Background The clinical experience of people living with Huntington’s as they navigate the health system to manage this long term condition is important as this has links with their care and everyday quality of life.
Aims The current study aims to examine the patient experience of people living with Huntington’s disease, and also explore receptivity to psychological input.
Methods The Huntington’s patient experience within the UK was examined using patient experience survey data from the Neurological Alliance. The use of psychological and counselling services were examined in the context of different allied health services, and we contrast this with our experience of discussing psychological input with patients.

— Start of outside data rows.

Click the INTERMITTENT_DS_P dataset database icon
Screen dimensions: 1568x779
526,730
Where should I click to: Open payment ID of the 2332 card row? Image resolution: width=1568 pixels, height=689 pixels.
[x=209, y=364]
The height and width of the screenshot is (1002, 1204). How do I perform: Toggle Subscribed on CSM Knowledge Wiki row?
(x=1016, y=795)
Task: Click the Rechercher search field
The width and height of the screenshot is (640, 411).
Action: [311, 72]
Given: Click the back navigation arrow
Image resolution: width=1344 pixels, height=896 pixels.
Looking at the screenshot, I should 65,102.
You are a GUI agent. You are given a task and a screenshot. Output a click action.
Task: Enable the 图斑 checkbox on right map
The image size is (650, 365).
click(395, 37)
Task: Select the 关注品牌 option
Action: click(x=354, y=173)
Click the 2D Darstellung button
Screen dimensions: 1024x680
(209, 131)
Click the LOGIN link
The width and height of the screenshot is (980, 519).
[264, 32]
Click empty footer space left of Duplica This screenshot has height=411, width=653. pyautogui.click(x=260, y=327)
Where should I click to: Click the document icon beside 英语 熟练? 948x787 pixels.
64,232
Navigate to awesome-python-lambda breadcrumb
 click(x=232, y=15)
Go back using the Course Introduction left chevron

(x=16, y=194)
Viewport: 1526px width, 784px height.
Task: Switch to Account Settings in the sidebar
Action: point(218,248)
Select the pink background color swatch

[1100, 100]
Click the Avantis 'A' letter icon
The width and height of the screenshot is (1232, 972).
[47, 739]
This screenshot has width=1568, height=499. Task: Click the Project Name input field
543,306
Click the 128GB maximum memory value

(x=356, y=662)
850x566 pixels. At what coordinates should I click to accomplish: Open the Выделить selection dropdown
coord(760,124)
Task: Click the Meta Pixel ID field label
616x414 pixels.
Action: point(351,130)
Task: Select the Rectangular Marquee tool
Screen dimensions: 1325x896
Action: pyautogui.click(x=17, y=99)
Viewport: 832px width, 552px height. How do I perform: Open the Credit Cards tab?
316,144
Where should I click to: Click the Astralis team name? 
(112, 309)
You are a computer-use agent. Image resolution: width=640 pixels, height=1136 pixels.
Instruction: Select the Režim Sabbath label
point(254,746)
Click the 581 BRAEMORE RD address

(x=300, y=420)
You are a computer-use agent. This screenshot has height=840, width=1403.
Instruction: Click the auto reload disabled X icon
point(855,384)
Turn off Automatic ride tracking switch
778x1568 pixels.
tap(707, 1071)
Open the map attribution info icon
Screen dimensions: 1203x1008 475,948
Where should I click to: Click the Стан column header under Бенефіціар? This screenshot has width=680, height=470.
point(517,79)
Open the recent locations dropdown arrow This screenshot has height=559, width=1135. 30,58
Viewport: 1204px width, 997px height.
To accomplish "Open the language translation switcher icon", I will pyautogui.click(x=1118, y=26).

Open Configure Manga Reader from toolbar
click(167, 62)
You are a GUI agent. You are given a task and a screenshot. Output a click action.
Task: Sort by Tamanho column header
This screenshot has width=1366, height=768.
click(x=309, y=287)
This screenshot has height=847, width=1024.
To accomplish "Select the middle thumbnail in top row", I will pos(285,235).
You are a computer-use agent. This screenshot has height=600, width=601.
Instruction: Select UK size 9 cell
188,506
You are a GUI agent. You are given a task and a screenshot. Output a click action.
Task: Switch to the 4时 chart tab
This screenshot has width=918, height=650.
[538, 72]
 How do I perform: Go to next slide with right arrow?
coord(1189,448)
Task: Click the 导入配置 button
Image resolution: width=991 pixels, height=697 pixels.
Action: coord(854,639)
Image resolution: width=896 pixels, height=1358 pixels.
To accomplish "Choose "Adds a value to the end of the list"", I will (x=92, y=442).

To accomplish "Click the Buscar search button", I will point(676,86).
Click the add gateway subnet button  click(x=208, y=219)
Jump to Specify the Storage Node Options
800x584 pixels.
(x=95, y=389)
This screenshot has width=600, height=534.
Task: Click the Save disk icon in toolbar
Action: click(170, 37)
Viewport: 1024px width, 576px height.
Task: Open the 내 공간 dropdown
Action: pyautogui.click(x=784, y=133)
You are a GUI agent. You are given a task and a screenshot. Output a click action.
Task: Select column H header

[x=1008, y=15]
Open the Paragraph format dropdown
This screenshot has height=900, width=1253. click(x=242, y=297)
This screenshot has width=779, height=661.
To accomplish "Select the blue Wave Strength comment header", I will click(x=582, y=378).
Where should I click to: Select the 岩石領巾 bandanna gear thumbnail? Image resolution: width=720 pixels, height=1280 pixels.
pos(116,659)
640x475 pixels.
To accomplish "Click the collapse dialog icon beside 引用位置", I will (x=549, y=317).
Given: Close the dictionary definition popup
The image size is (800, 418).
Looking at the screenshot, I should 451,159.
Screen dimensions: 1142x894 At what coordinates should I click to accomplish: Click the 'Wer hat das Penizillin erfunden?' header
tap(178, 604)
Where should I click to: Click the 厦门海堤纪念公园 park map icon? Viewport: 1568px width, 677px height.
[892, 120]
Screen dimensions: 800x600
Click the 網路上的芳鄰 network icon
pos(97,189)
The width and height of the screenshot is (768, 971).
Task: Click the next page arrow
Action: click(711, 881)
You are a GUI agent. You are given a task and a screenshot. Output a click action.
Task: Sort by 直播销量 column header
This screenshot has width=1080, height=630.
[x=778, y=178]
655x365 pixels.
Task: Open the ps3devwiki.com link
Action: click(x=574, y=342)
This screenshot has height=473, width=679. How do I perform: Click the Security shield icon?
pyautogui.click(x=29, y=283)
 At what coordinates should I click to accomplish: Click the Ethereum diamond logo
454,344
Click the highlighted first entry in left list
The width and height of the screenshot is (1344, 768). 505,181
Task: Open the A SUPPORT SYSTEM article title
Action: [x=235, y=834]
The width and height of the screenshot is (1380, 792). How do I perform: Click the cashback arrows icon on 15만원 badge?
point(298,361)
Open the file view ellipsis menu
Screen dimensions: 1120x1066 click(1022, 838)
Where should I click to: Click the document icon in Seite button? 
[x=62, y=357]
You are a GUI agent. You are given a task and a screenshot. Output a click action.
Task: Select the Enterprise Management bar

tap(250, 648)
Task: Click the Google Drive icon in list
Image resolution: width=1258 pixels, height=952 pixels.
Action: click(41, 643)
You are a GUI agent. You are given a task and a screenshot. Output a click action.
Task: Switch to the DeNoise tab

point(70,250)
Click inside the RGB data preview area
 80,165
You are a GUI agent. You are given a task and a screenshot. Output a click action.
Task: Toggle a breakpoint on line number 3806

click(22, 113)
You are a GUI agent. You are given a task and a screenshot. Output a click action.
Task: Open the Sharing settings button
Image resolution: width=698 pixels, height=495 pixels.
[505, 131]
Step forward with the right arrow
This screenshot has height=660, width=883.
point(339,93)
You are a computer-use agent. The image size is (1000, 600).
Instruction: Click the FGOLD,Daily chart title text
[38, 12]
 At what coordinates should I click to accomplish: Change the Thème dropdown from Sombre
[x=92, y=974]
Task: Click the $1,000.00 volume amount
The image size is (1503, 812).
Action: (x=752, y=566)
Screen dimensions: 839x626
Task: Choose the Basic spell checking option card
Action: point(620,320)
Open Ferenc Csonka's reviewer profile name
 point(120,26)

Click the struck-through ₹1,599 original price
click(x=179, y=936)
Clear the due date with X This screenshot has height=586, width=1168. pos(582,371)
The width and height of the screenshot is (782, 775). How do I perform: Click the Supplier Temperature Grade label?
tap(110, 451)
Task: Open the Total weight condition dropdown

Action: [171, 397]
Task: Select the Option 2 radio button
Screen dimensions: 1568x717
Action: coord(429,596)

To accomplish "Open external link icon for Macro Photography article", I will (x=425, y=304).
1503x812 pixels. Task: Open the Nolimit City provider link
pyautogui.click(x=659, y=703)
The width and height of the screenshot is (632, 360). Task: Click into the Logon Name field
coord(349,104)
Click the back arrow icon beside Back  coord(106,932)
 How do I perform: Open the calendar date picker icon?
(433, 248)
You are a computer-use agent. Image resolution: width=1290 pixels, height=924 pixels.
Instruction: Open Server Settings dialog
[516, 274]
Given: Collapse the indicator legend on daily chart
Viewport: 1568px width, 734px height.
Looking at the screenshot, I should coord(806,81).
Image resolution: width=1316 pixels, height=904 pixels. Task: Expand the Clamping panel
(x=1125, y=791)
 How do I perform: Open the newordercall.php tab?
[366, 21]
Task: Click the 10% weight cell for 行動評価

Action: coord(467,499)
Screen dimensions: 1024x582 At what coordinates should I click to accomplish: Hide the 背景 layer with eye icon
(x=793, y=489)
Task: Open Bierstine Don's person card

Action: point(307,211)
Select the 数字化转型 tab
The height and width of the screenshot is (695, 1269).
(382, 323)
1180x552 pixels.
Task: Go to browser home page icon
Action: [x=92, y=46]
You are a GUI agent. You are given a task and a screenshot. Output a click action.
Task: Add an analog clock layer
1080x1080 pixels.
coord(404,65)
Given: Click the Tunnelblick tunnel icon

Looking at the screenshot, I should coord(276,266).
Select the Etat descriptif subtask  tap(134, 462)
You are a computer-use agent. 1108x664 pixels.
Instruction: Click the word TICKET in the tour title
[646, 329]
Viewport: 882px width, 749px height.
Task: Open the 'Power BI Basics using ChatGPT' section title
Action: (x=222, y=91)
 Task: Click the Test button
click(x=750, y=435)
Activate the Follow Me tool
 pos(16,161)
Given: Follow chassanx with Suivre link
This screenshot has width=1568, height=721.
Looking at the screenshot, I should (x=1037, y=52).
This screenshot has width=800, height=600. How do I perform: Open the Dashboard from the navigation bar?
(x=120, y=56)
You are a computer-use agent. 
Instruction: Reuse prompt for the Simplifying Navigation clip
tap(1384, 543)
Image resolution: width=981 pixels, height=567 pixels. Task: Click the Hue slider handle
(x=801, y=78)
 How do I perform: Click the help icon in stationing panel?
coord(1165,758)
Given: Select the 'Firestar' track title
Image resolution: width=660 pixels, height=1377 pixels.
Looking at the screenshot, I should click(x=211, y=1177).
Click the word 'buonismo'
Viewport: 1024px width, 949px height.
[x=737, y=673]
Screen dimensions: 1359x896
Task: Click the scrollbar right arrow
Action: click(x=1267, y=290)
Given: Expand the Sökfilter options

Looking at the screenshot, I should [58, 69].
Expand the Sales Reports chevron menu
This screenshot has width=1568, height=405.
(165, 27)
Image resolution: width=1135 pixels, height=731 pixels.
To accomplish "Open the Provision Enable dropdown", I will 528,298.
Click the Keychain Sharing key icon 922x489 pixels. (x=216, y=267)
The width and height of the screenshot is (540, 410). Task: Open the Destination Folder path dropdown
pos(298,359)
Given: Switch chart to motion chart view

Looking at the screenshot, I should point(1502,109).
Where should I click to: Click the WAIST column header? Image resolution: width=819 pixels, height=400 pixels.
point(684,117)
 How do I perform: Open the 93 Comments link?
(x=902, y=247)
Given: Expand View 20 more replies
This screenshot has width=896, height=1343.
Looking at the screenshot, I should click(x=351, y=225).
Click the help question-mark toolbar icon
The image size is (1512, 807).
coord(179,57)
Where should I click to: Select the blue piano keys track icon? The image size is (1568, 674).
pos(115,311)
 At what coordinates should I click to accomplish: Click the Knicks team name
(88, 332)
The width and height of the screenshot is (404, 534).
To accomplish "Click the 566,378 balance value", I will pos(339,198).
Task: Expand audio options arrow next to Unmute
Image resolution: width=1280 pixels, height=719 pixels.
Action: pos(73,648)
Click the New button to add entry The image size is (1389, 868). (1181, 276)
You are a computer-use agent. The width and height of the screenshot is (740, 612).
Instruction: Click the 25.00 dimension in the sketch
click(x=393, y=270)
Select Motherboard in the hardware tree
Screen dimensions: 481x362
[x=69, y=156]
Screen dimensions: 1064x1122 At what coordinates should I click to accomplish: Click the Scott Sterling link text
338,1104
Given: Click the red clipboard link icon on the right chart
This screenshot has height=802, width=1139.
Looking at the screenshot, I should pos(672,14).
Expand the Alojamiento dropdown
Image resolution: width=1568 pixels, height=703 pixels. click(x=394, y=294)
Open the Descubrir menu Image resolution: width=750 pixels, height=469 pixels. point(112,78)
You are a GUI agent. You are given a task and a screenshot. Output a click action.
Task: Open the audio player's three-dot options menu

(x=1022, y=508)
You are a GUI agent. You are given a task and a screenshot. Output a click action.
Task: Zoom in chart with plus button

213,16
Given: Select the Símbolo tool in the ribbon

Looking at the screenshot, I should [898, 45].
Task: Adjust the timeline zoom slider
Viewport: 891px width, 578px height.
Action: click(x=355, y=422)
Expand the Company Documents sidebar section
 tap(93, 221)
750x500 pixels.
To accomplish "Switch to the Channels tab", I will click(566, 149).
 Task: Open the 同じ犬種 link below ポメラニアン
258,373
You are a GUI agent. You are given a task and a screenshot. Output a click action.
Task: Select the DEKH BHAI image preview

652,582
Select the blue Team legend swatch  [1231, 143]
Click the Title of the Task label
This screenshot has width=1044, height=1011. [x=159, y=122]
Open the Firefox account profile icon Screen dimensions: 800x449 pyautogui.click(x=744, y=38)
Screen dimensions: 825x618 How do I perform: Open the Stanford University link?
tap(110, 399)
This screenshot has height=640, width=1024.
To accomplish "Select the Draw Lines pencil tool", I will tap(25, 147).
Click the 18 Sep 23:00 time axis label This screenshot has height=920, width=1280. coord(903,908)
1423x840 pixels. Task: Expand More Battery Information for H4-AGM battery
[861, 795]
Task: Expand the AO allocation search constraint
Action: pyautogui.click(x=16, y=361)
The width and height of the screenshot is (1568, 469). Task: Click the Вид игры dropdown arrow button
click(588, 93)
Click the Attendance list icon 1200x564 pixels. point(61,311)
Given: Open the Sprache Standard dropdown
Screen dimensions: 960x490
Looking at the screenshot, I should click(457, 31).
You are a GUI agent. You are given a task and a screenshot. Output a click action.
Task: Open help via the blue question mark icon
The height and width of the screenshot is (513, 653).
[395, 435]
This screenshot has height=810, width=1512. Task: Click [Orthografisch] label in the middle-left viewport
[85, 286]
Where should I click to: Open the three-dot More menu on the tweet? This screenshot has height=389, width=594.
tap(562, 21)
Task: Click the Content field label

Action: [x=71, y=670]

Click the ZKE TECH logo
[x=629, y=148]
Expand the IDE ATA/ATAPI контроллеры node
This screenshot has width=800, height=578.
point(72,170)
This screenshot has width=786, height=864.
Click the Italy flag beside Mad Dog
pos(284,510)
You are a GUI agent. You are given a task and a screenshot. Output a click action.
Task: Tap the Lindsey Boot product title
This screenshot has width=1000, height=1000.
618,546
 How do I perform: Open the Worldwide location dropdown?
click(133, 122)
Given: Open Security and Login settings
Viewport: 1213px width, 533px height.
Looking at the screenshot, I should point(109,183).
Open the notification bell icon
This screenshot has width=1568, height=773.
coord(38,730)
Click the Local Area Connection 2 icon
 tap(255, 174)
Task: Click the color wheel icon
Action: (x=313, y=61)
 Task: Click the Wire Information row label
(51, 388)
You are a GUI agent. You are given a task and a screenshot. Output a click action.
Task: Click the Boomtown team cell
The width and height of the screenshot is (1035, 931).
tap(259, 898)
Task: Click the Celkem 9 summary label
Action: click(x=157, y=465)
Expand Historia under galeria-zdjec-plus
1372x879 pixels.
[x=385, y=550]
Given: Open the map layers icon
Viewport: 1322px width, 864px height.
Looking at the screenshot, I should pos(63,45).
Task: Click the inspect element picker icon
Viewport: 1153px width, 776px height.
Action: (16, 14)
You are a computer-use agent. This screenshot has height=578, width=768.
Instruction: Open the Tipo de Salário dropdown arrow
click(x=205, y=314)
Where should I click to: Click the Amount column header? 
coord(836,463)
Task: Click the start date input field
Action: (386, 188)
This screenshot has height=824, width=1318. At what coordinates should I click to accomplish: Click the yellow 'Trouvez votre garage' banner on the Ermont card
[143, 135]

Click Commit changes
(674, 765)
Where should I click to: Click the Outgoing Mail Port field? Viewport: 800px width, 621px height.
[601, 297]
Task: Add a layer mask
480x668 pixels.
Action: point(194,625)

Results For Huntington’s disease, occupational therapists (25.6%) were the allied health service most utilised, closely followed by speech and language therapists (23.1%) and then physiotherapists (20.5%); in comparison, psychologists, dieticians and social workers were more rarely seen (10.3%) with counsellors seen the least (5.1%). The data also showed that a significant proportion of patients felt neutral to negative about how they were told of their condition (33.3%), their care and treatment options (51.4%), and additional sources of support (56.8%). Our clinical experience indicates that patients are interested in psychological input from a clinician experienced in working with Huntington’s.
Conclusion We conclude that Huntington’s relevant psychological input may be under-utilised in Huntington’s and can be useful given the reception from patients.